Task item:
I need only the number of lines in this data that contain the string "beside".

Dataset records:
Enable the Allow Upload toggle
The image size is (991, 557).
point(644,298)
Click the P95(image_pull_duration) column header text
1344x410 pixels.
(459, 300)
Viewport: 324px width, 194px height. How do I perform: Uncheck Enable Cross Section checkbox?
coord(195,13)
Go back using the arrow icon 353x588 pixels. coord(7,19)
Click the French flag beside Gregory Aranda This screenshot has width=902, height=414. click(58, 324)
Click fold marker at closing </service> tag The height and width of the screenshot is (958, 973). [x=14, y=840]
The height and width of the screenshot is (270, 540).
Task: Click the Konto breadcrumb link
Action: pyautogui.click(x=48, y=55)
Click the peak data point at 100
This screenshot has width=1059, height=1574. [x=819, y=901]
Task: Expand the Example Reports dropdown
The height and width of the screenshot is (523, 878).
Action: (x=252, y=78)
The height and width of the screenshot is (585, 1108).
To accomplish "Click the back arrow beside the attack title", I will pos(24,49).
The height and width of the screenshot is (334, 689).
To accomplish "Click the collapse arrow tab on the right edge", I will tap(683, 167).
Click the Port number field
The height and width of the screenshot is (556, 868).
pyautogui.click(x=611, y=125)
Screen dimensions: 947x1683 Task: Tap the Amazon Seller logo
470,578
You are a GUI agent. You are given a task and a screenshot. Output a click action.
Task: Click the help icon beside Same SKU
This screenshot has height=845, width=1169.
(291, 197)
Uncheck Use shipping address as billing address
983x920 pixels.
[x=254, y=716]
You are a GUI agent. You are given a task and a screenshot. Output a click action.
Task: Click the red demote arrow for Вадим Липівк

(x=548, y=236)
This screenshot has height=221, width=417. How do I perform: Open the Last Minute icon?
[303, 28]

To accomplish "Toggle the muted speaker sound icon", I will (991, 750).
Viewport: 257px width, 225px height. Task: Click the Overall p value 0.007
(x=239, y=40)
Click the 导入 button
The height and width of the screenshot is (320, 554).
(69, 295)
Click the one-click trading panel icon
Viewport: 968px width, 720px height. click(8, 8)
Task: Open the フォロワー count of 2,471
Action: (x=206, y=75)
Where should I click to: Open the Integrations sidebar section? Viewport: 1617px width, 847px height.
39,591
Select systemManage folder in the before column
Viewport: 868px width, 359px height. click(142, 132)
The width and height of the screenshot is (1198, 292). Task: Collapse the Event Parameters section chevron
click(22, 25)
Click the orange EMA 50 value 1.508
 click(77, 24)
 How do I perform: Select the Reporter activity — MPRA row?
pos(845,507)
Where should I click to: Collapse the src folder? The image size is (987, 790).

Solution:
3